• [Problem statement] Nothing but the lines from the one including "Task: Click the" through the last line of the entries, restated exactly, should appear in the answer; omit the pictures.

(Listed entries)

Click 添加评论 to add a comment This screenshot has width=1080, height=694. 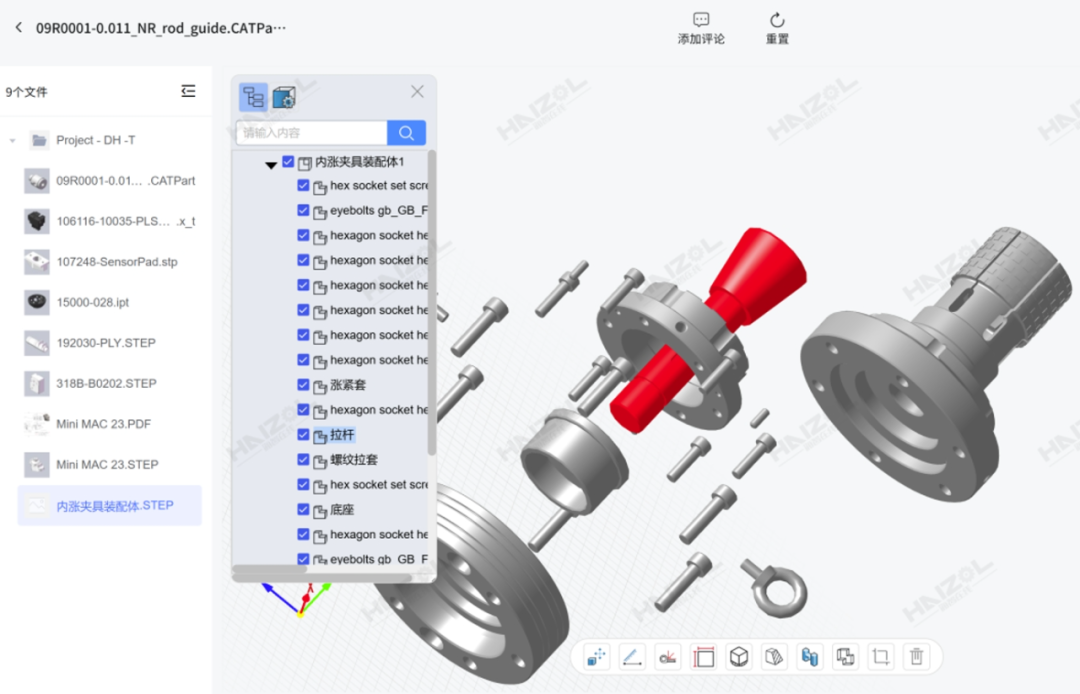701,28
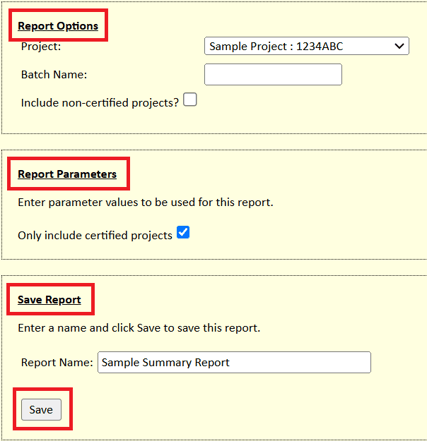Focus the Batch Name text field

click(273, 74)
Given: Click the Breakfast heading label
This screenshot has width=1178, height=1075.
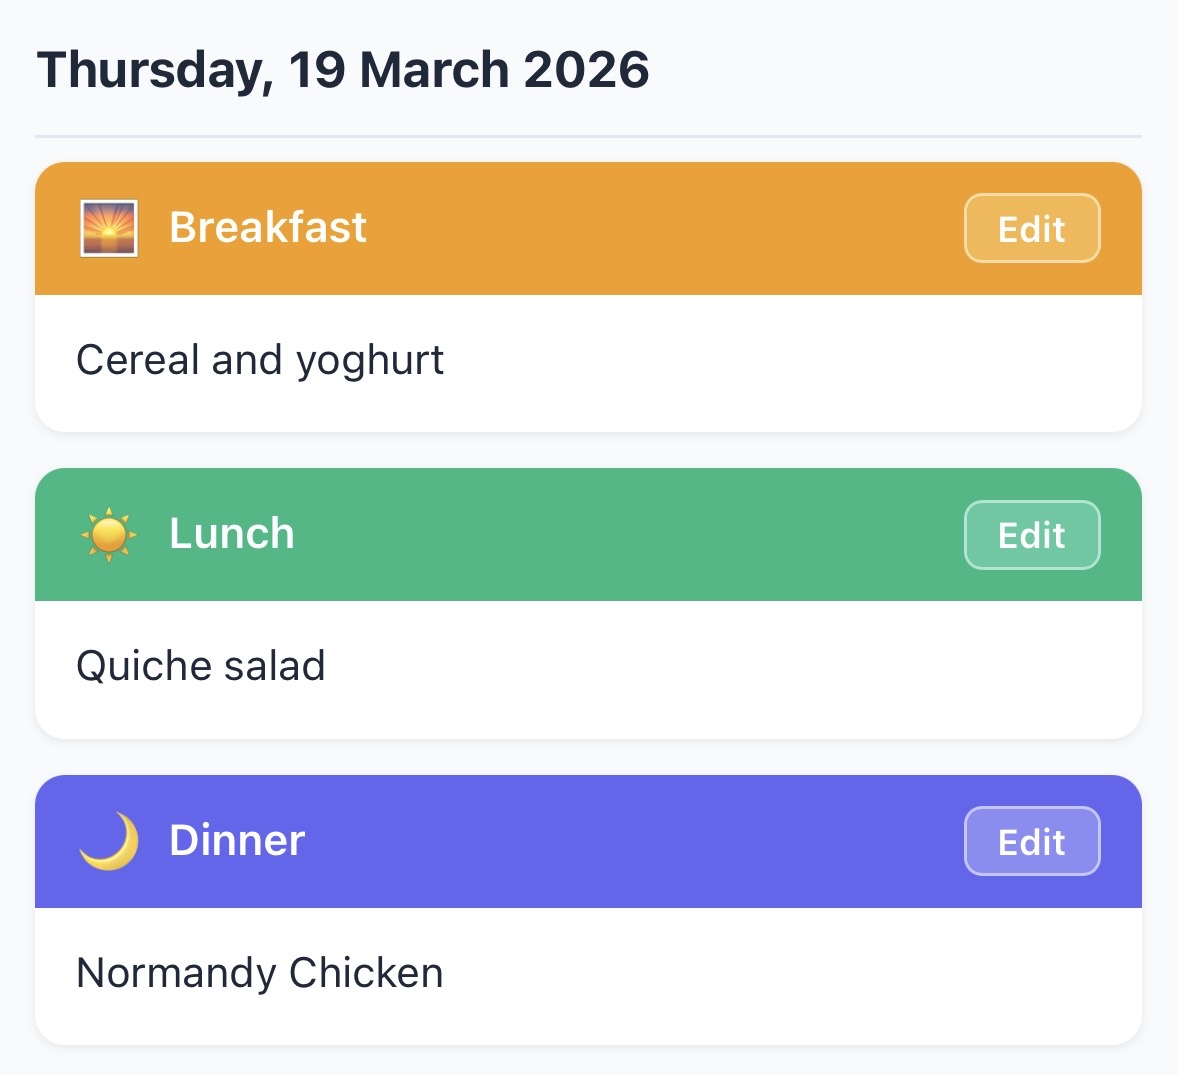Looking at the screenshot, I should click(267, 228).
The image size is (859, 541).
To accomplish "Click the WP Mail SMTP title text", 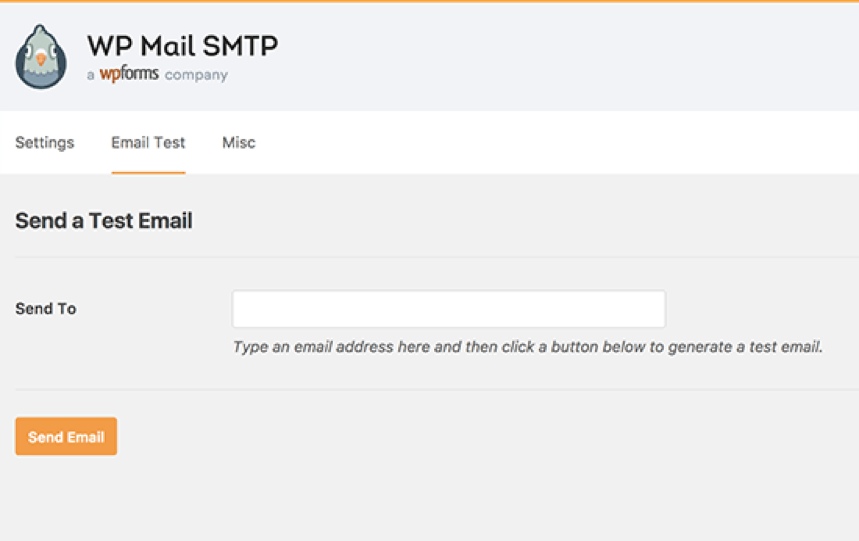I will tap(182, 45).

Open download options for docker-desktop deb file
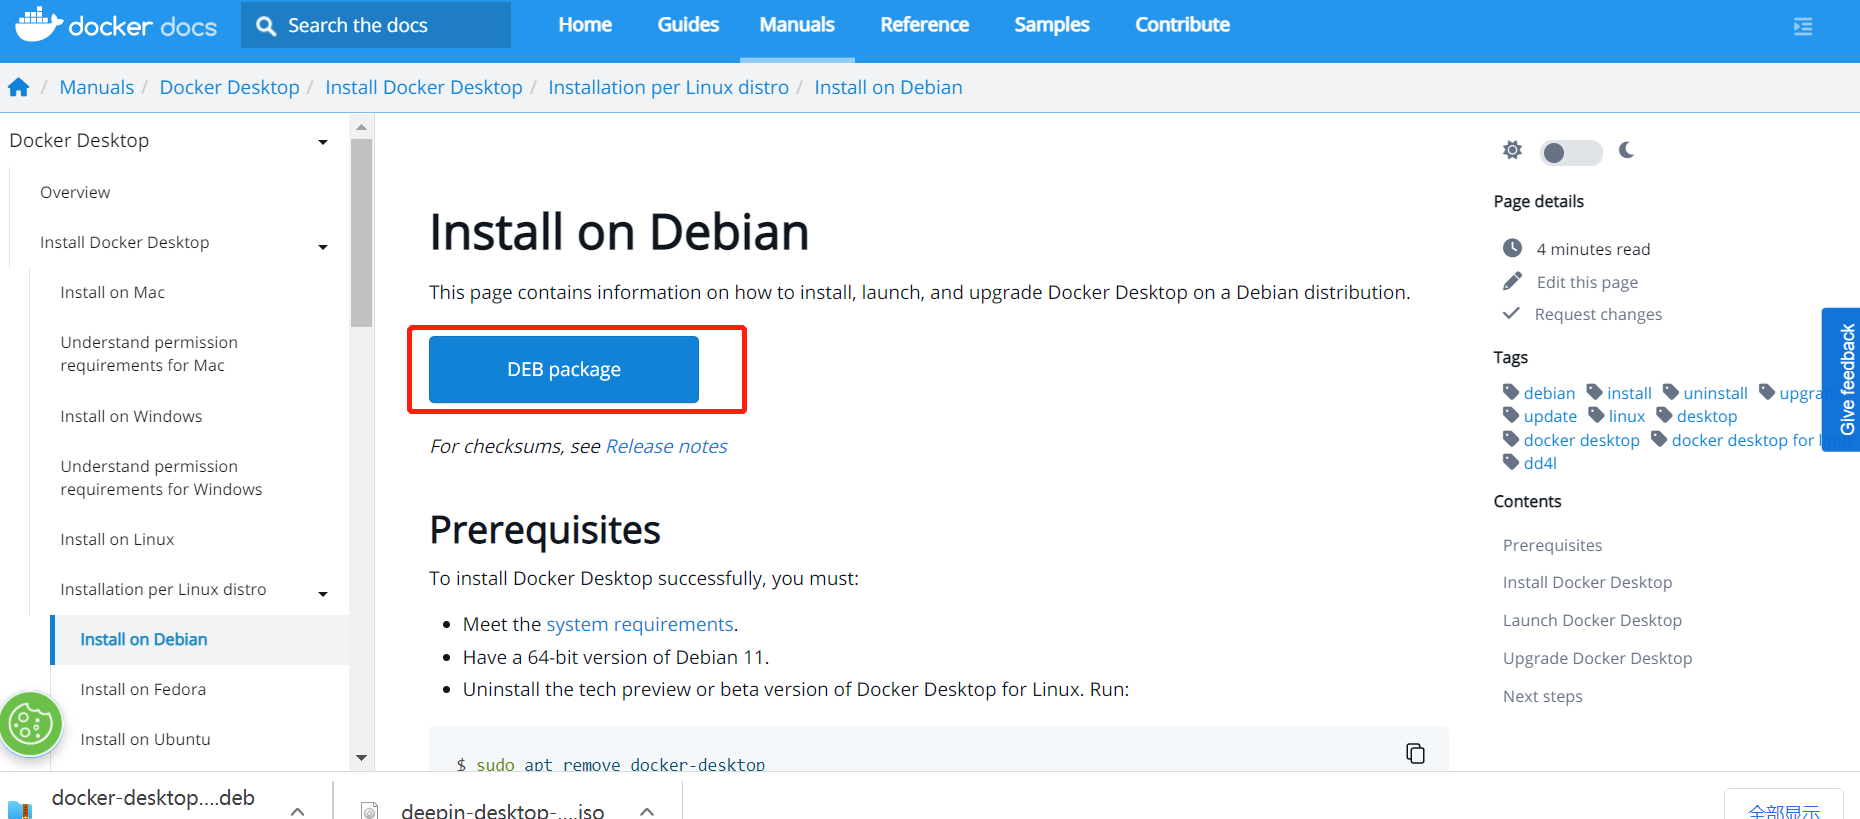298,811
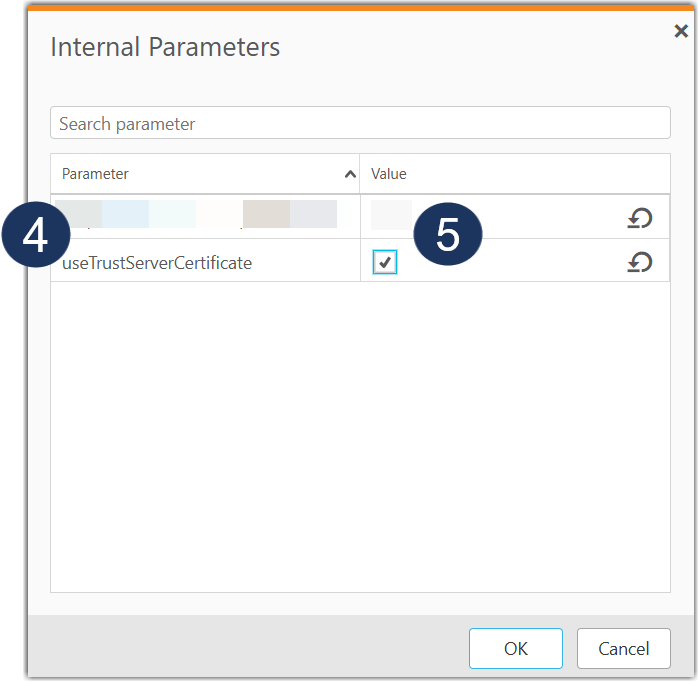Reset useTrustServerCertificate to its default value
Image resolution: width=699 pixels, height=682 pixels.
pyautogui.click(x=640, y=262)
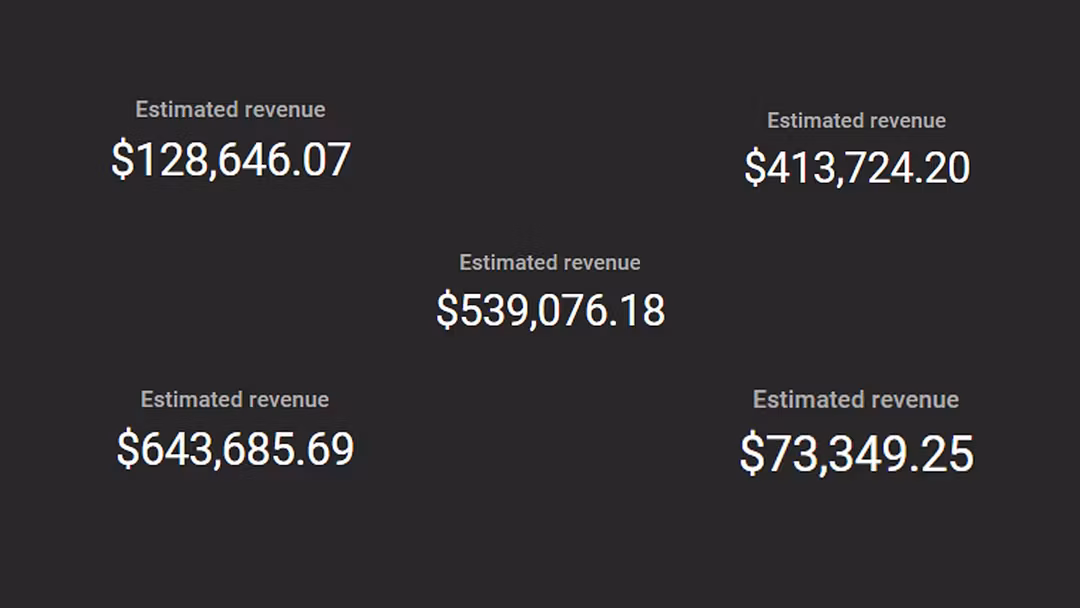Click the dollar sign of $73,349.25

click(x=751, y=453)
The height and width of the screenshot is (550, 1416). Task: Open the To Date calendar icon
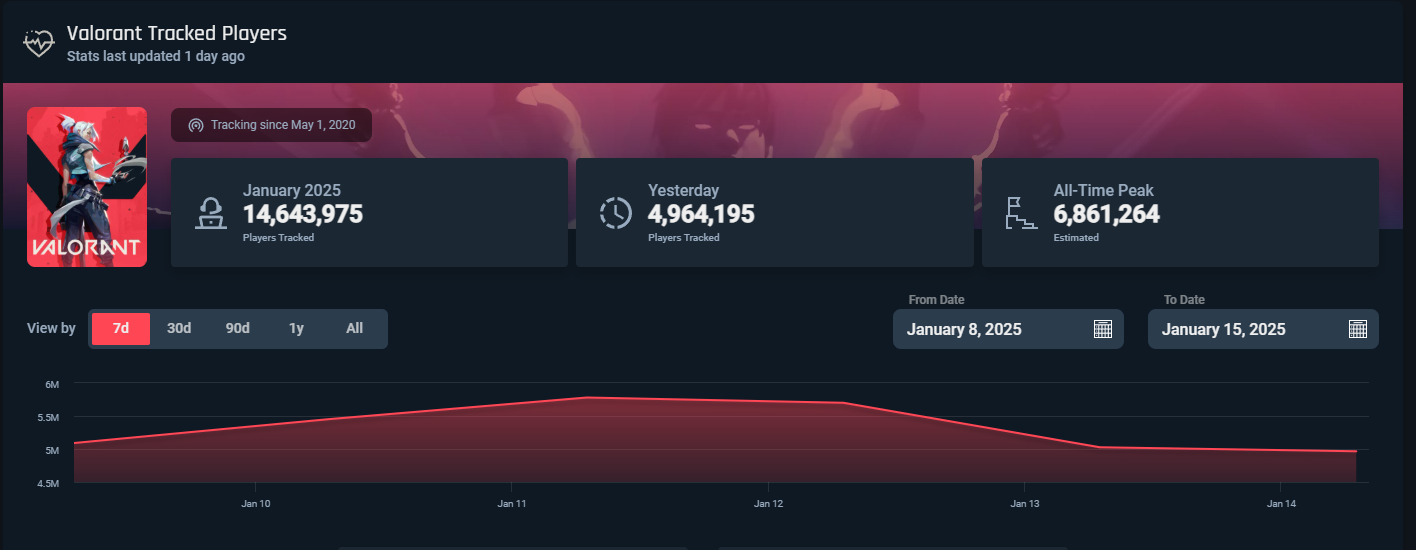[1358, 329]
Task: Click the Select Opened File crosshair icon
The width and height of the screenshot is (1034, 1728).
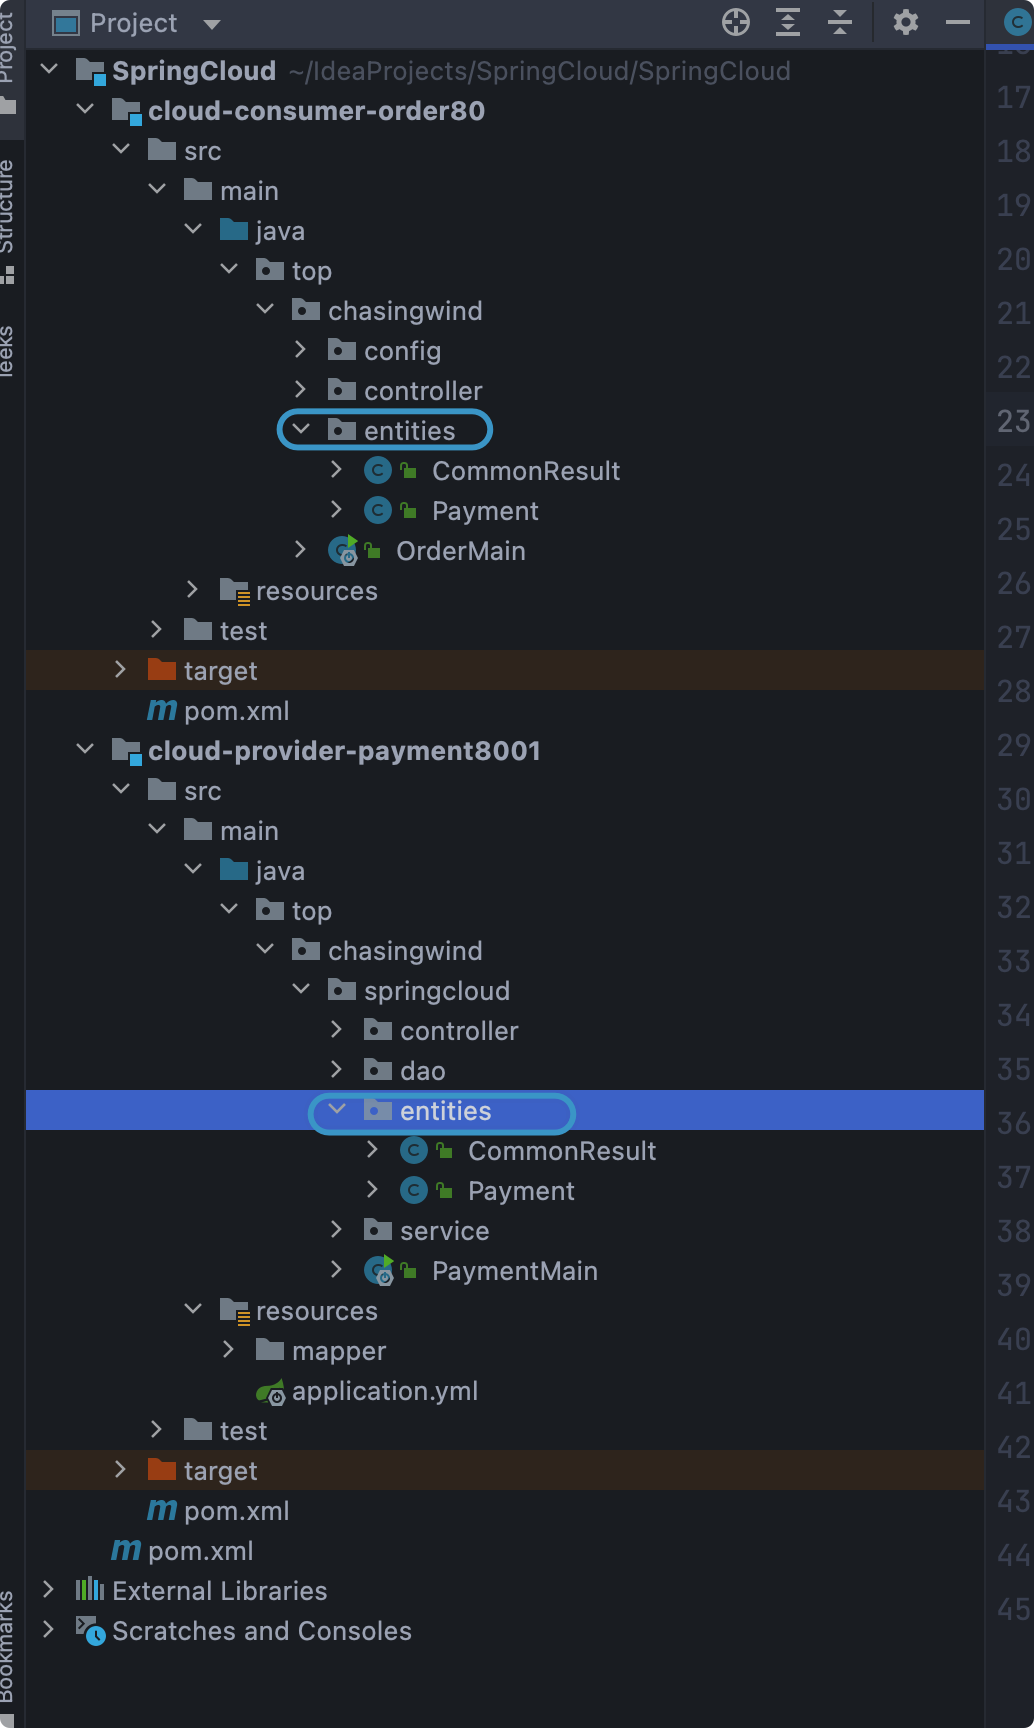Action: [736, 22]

(End Listed entries)

• [Response to the task]
Task: Click the Select Opened File crosshair icon
The width and height of the screenshot is (1034, 1728).
Action: [736, 22]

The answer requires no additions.